Dr. de Ferranti pointed to other changes in the guidelines that she says are equally significant, including more frequent cholesterol screening, more simplified screening with fasting lipid profiles, and switching from saturated fat sources, such as whole milk, to low-fat dairy and nonsaturated fat diets in at-risk children aged 1 year and older.

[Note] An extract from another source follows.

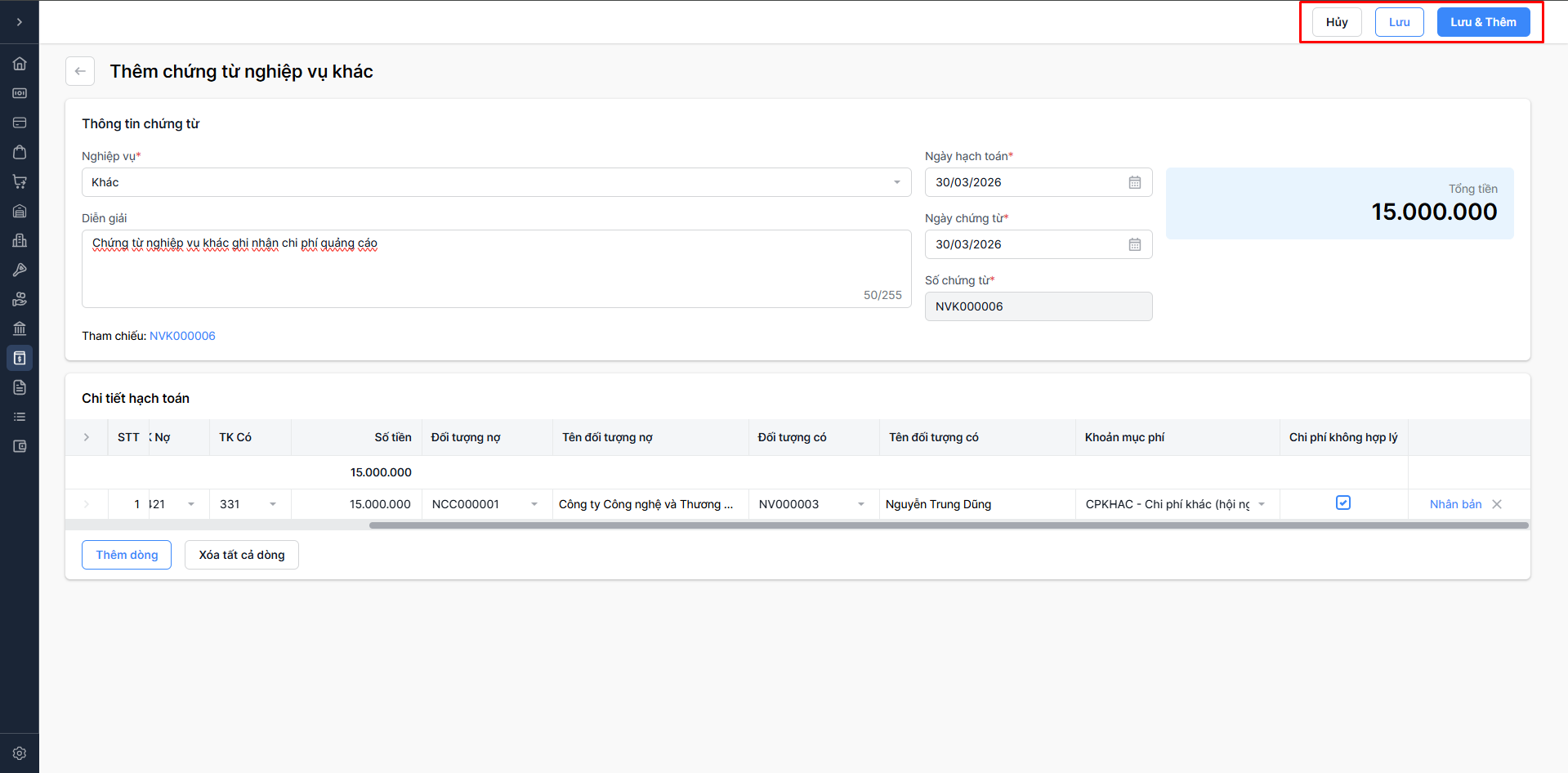The width and height of the screenshot is (1568, 773).
Task: Expand the Nghiệp vụ dropdown
Action: pos(896,182)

Although fat-restricted diets are generally not recommended for children under 2 years of age, the guidelines authors cited the ongoing Special Turku Risk Intervention Program, which showed that children from age 7 months onward who were maintained on a diet with total fat making up less than 30% of calories, saturated fat making up less than 10% of calories, and cholesterol intake of less than 200 mg/day, using 1.5% cow milk after 12 months of age, fared just as well in terms of growth and neurologic development as control patients. In addition, boys in the intervention group in the study had lower LDL concentrations and girls had a decreased prevalence of obesity compared with control patients.

Statins Stat? Not So Fast

Dr. de Ferranti emphasizes that the decision to prescribe statins and other lipid-lowering medications for at-risk children is not made lightly.

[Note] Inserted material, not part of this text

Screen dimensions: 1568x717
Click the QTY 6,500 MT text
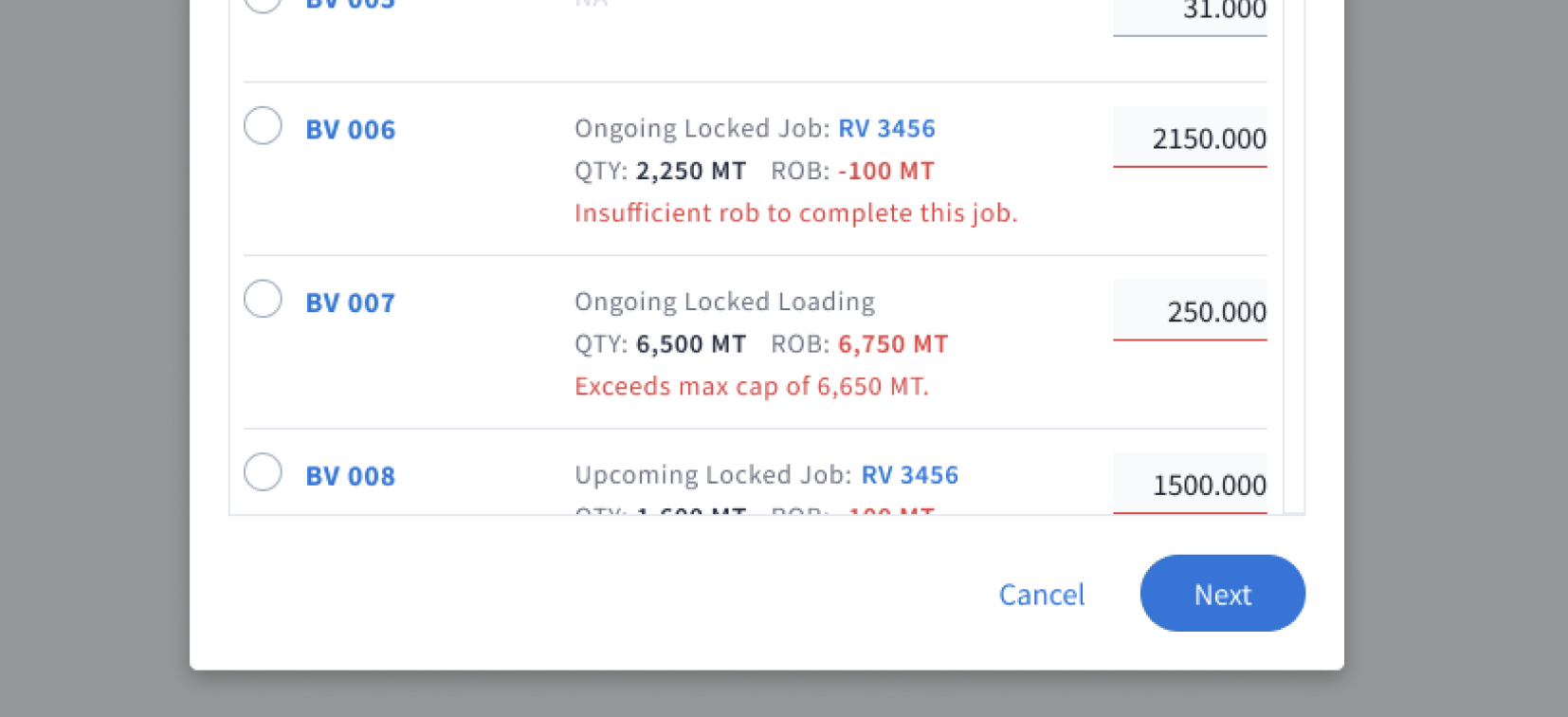[x=660, y=343]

"Most pediatricians would not start a statin on their own, they would refer to a specialist who does this more often," she said, "and most of us who do this more often would focus on diet and lifestyle for years before starting a medicine. But the people that we are talking about starting on medicine at that young an age are usually people who have extremely elevated values, 2 to 3 times what you would expect for a child's normal LDL. I would probably start [on medication someone] who has an LDL in the 200s."

In addition to the recommendations mentioned above, the guidelines recommend that

  • All children older than 2 years should follow US Department of Agriculture Dietary Guidelines for Americans.

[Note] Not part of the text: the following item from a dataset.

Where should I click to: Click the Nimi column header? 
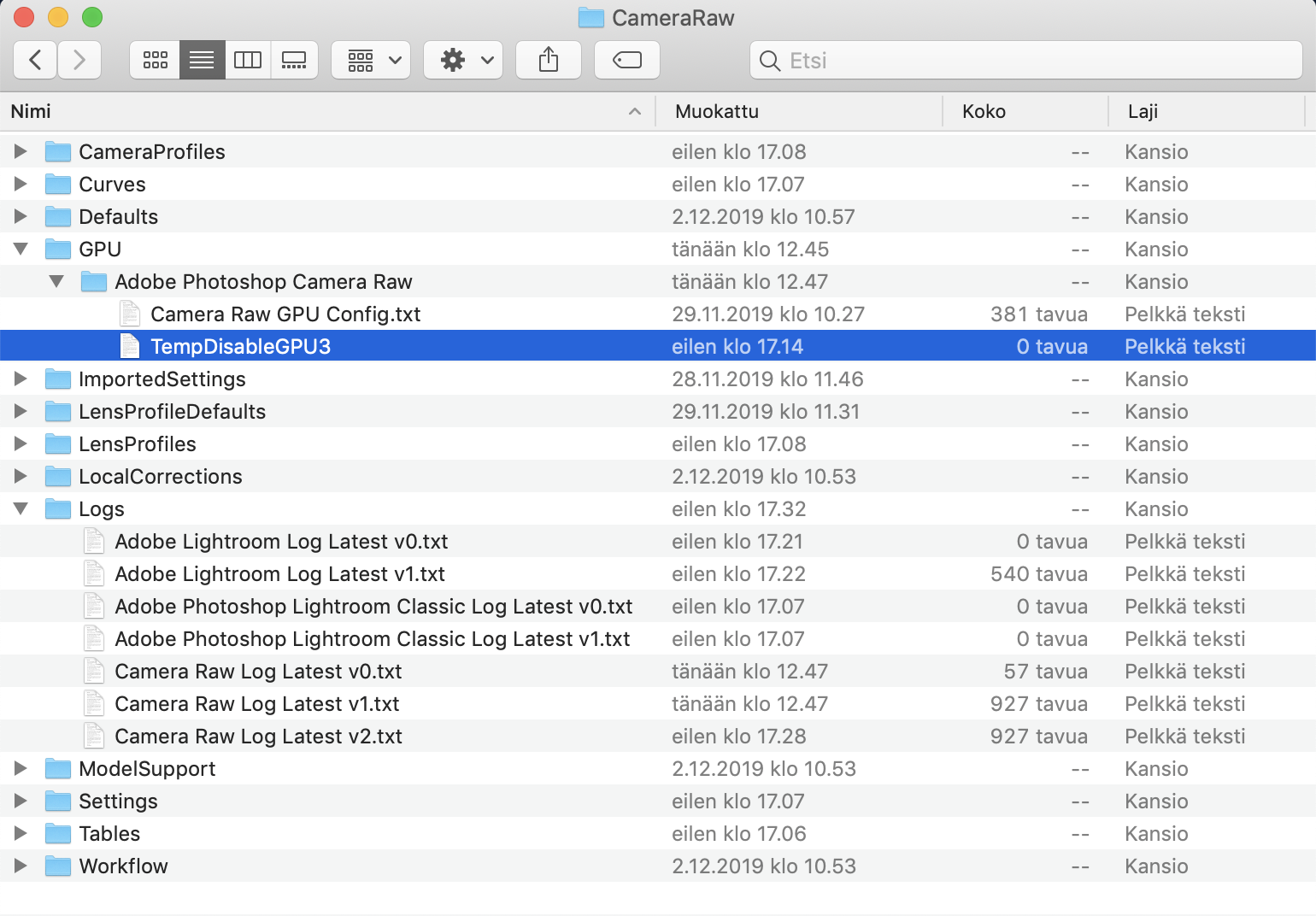pyautogui.click(x=31, y=111)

  • Children aged from 12 months to 2 years who are overweight, obese, or have a family history of obesity, dyslipidemia, or cardiovascular disease should consume reduced-fat milk.

  • Diet changes, nutrition counseling, and exercise are recommended for children and teens with high LDL concentrations.

  • Screen with a fasting lipid profile for children with a positive family history of dyslipidemia or premature cardiovascular disease or dyslipidemia, as well as those with unknown family history but who have other cardiovascular risk factors, such as overweight, obesity, hypertension, cigarette smoking, or diabetes mellitus. Screenings should take place any time after age 2 years, beginning before age 10 years.

  • Children with fasting lipids within normal reference range should be rescreened in 3 to 5 years.

  • Weight management is the primary method of treating hyperlipidemia in children.

"What this statement is saying is, do not wait until adolescence if patients have a clear, very concerning lipid profile," Dr. de Ferranti said.